Last Thursday, a small group of powerful crypto and finance players met at the White House to continue drafting language on stablecoin yields. Coinbase, which initiated these talks after withdrawing support from Clarity over stablecoin yields, was in attendance. However, before the meeting, Loomer tweeted a classic banger, demonstrating the strategy she uses to influence Trump: Cast the target as someone who once supported Trump’s enemies and is therefore disloyal.

Screenshot via @LauraLoomer/X.

Screenshot via @LauraLoomer/X.

Ironically, Coinbase has become one of the Trump administration’s biggest branded boosters, donating money to his favorite initiatives and even having their logo printed in last year’s military parade.

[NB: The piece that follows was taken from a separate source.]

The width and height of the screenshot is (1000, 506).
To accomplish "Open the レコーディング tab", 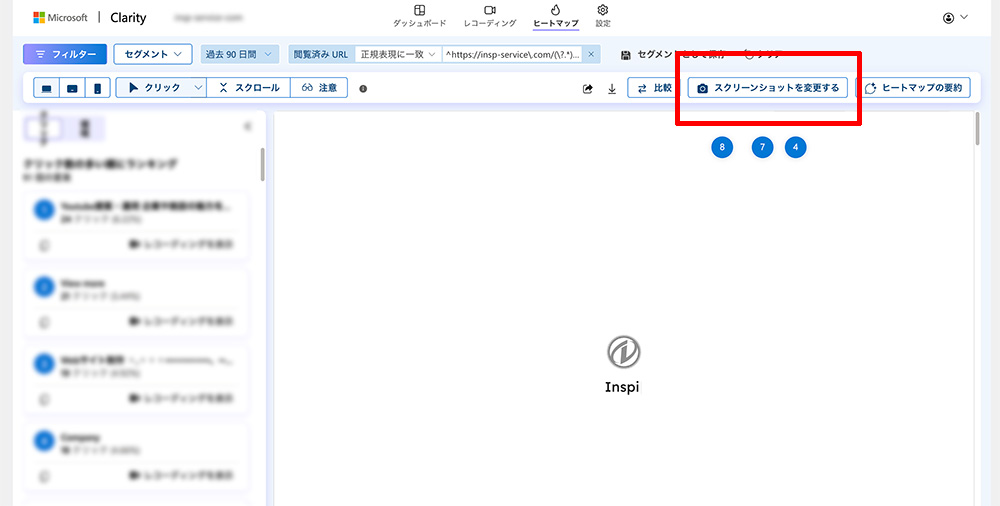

Although Loomer tweeted a similar sentiment about Coinbase last June, it appears it had no impact on whether Coinbase has access to Trump, and likely won’t for some time: I’m told the CEO brian armstrong The day before Loomer tweeted, he was in Mar-a-Lago to attend a World Liberty Financial event.

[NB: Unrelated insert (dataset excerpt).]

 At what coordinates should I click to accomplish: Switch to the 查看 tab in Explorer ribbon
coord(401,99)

A wild Trumpworld character has appeared!

If you have followed the saga of logan paul are auctioning it pokemon card collection, you may know that one of those cards sold for a record-setting $16.5 million last week. But who is he? pokemon Buyer? Its AJ Scaramuccison of only one anthony scaramucciNew York financier and former Trump ally who famously served as Trump’s White House communications director for 10 days in 2017.

AJ is the founder of Solari Capital, which invested $100 million in the Bitcoin mining platform Eric Trump. He now also has the Pikachu Illustrator card, one of only 39 cards in existence and in Grade 10 condition, as well as the diamond chain and carrying case that Paul wore to display the card when he appeared. wrestlemania 38. Scaramucci told reporters that he purchased the card as part of his upcoming “planetary treasure hunt”, adding that he also hoped to purchase a card. T. rex Skull and the Declaration of Independence. (He later posted on X that he hoped the card would be placed in the Nintendo Museum in Kyoto and cemented as “the ‘Mona Lisa’ of the Pokémon franchise.”)

Screenshot via @jedimooch/X.

Screenshot via @jedimooch/X.

We cannot believe that a court would have to tell you this, much less the Southern District of New York: If you put correspondence between you and your attorney into a publicly available AI platform, it is no longer protected by attorney-client privilege and becomes the subject of discovery!!!!